Rekayasa Pailit? Sengkarut Utang dan Kuasa Hukum di PSR | Cek&Ricek wardah-colorink-your-day
Foto: Istimewa

Rekayasa Pailit? Sengkarut Utang dan Kuasa Hukum di PSR

Ceknricek.com--Di ruang sidang Pengadilan Negeri Jakarta Pusat, Senin 28 April 2025, aroma ketidakberesan tercium kuat. Di balik gugatan Penundaan Kewajiban Pembayaran Utang (PKPU) yang diajukan PT Orela terhadap PT Pelayaran Samudera Rizqi (PSR), terungkap dugaan rekayasa yang melibatkan mantan direksi dan kuasa hukumnya.

Tak sekadar sengketa piutang biasa, perkara ini menyeret intrik internal, pergeseran kekuasaan di tubuh perusahaan, hingga dugaan manipulasi hukum yang mengancam kepastian berbisnis di Indonesia.

Sebetulnya, dalam konteks hukum Indonesia, PKPU (Penundaan Kewajiban Pembayaran Utang) adalah proses hukum yang memberi waktu kepada perusahaan yang kesulitan keuangan untuk menunda pembayaran utang dan merestrukturisasi kewajibannya, dengan tujuan menghindari kebangkrutan.

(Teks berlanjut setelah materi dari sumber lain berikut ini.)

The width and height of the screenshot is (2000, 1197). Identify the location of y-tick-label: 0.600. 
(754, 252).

Namun yang terjadi, "Ini bukan hanya soal utang, tapi tentang integritas dan masa depan dunia usaha," kata Komisaris PSR, Rita Hendrawaty.

Kejanggalan dari Awal

Kasus ini bermula dari klaim utang terkait peminjaman airbag untuk keperluan salvage kapal milik PSR. Namun sejak awal, hubungan hukum antara PSR dan PT Orela dipertanyakan. Tak ada perjanjian kerja sama formal yang dibuktikan di muka persidangan. Bahkan, Rita mengungkap, tidak ada pengakuan hutang resmi dari organ perseroan yang sah.

Sidang demi sidang menyingkap kejanggalan lain. Salah satunya adalah kesaksian adanya komunikasi dari kuasa hukum mantan direksi PSR yang mendorong pihak ketiga untuk mengajukan permohonan PKPU.

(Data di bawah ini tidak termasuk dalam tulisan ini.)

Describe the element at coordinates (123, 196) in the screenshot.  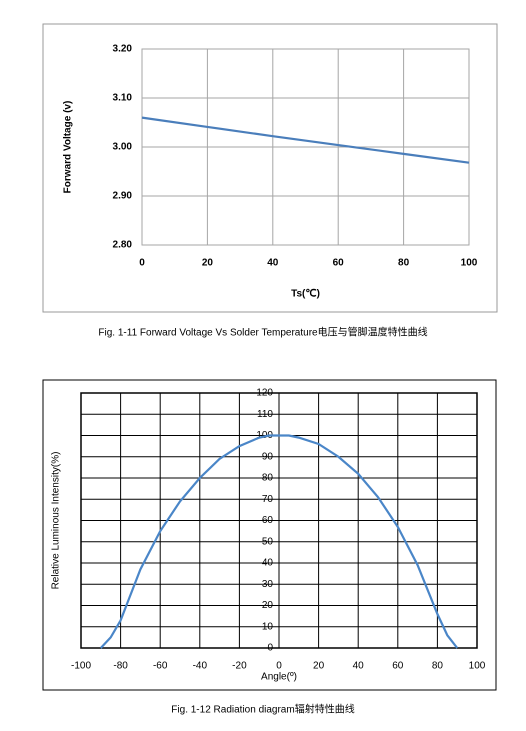
I see `y-tick-label: 2.90` at that location.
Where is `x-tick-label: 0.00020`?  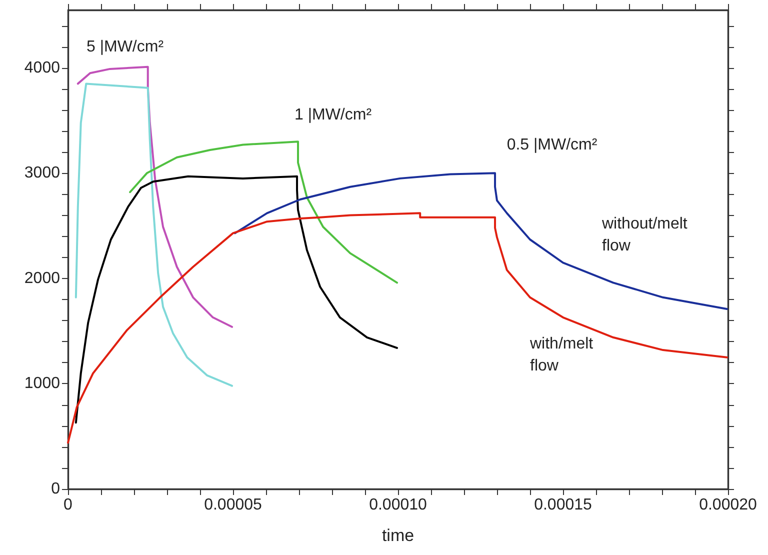
x-tick-label: 0.00020 is located at coordinates (728, 505).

"Ini bukan proses hukum yang alami, ini direkayasa," komentar salah seorang sumber internal PSR.

Intrik di Balik RUPS LB

Dugaan rekayasa ini menjadi semakin kuat setelah perubahan pengurus PSR. Pada awal 2025, pemegang saham PSR menggelar Rapat Umum Pemegang Saham Luar Biasa (RUPS LB) yang sah memberhentikan seluruh anggota direksi lama tanpa pemberian acquit et de charge. Artinya, para direksi lama masih bertanggung jawab secara hukum atas tindakan mereka selama menjabat.

Menurut Rita, pergantian pengurus ini sesuai dengan Anggaran Dasar Perseroan dan Undang-Undang PT No. 40 Tahun 2007. Namun, justru pasca RUPS LB, bermunculan klaim utang dari pihak-pihak eksternal yang disebut-sebut berafiliasi dengan direksi lama.

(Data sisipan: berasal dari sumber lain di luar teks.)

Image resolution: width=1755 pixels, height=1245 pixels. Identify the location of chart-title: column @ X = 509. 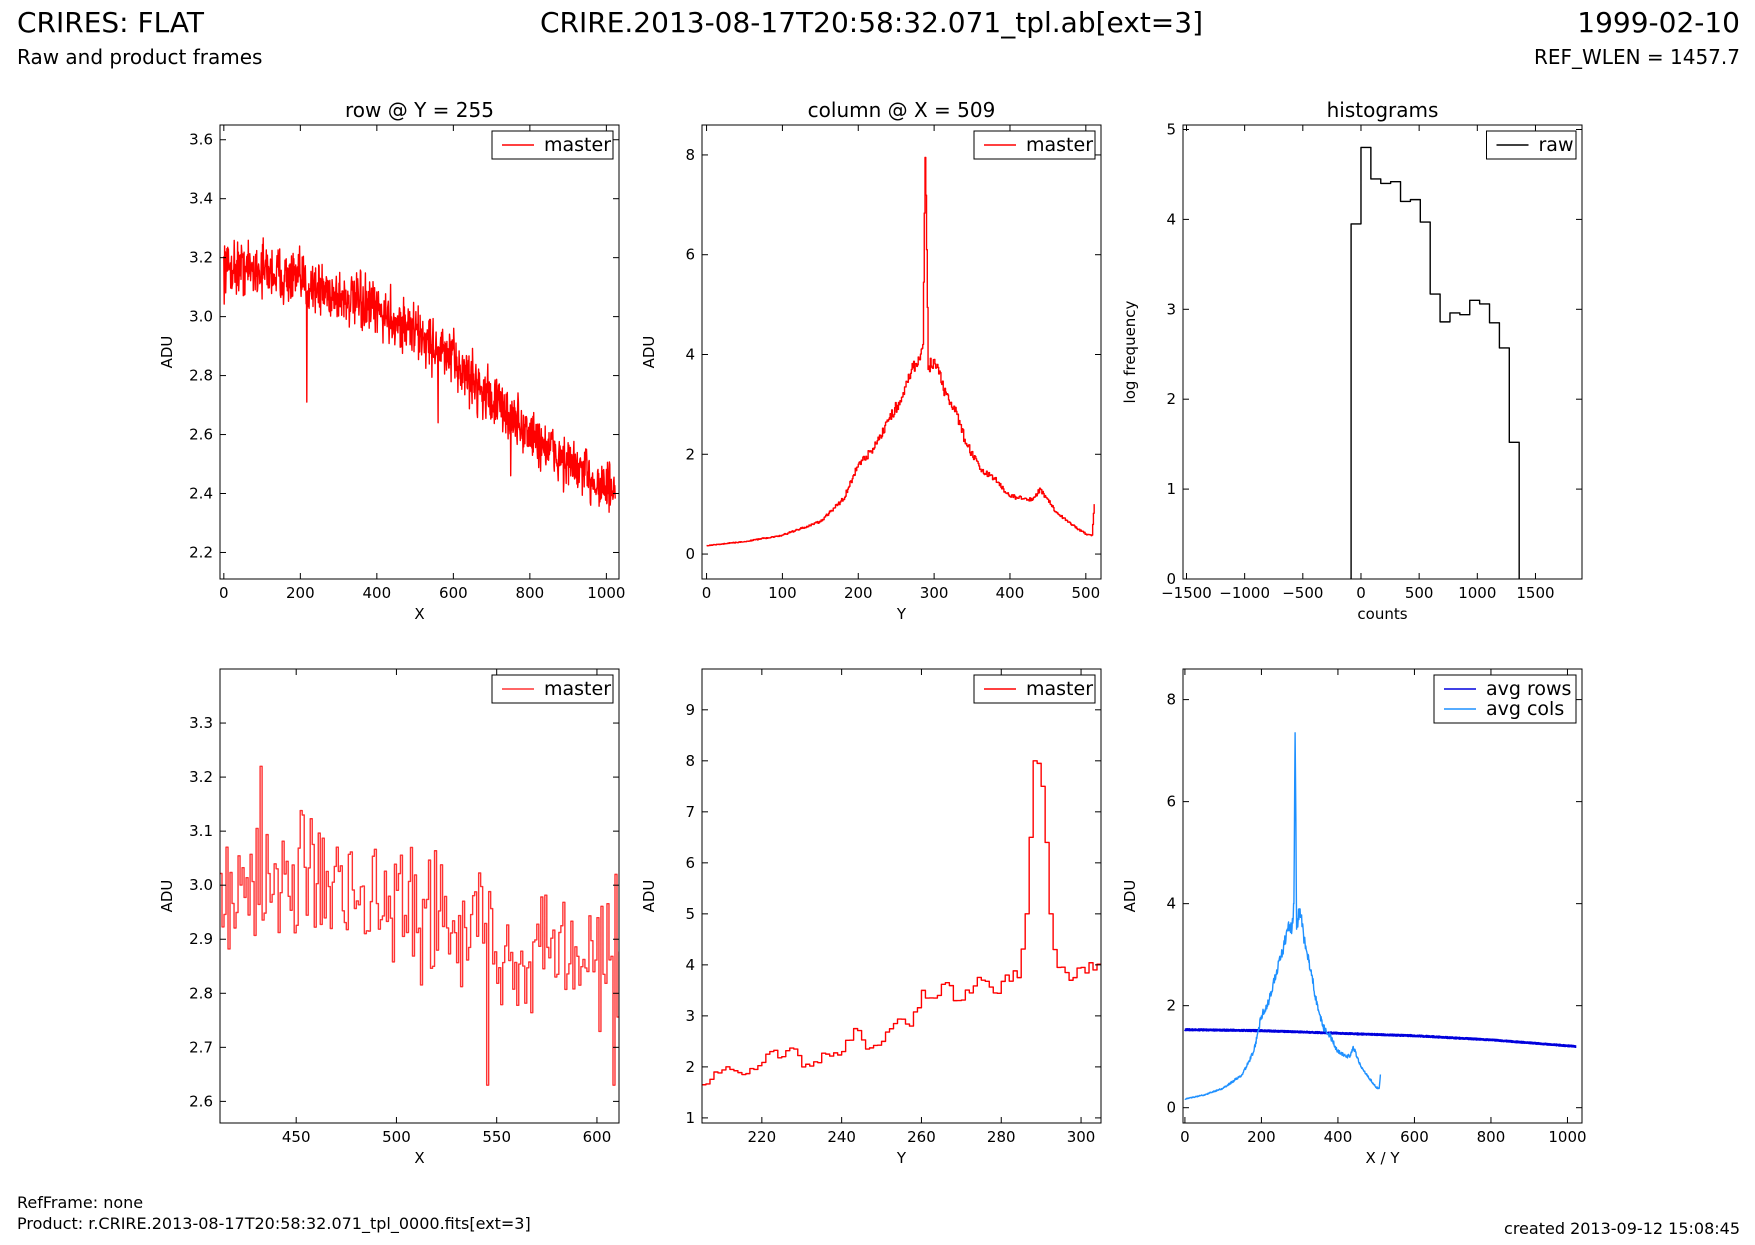
(902, 110).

"Mereka mencoba menggunakan mekanisme PKPU sebagai jalan untuk mengacaukan internal perseroan," kata Rudi Rusmadi, pemegang saham PSR melalui PT Kemala Permanik dan PT Pelayaran Samudera Logistindo.

Permainan Kuasa Hukum?

Dalam sidang, Rudi menuding bahwa kuasa hukum PSR di masa direksi lama bertindak tanpa integritas. Ia mengungkap bahwa kuasa hukum tersebut aktif mengajak pihak luar untuk turut serta mengajukan PKPU terhadap PSR.

"Bagaimana bisa kuasa hukum perusahaan justru menjadi aktor utama dalam upaya mempailitkan perusahaan itu sendiri?" ujar Rudi.

Pakar hukum korporasi yang juga bertindak sebagai pengacara PSR, Nelson Kopoyos SH., M.H., menyebut bahwa bila tudingan ini benar, praktik tersebut berpotensi melanggar prinsip fiduciary duty — kewajiban hukum seorang pengurus untuk bertindak demi kepentingan terbaik perusahaan, bukan menghancurkannya.

"Jika benar terjadi, ini bukan sekadar pelanggaran etika, tapi bisa mengarah pada tindak pidana korporasi," tukas Nelson Kopoyos SH., M.H.

Etika Bisnis di Persimpangan

Rita Hendrawaty mengingatkan bahwa dalam dunia usaha, instrumen hukum seperti PKPU mestinya digunakan untuk menyelesaikan persoalan keuangan secara adil, bukan sebagai alat balas dendam atau sabotase korporasi.

"Kalau ini dibiarkan, kepercayaan investor terhadap kepastian hukum di Indonesia akan terus menurun," katanya.

Ia berharap majelis hakim dapat melihat perkara ini dengan jernih, membedakan mana sengketa hutang yang sah, mana yang merupakan upaya rekayasa untuk menjatuhkan PSR.

Perkara ini belum berakhir. Sidang PKPU antara PT Orela dan PSR masih berlangsung, dengan putusan yang akan menentukan bukan hanya nasib PSR, tetapi juga menjadi cermin bagaimana hukum bisnis ditegakkan — atau dipermainkan — di Indonesia.

Bila hukum bisnis digunakan sebagai senjata balas dendam, maka kepastian hukum hanyalah ilusi di balik tumpukan berkas perkara.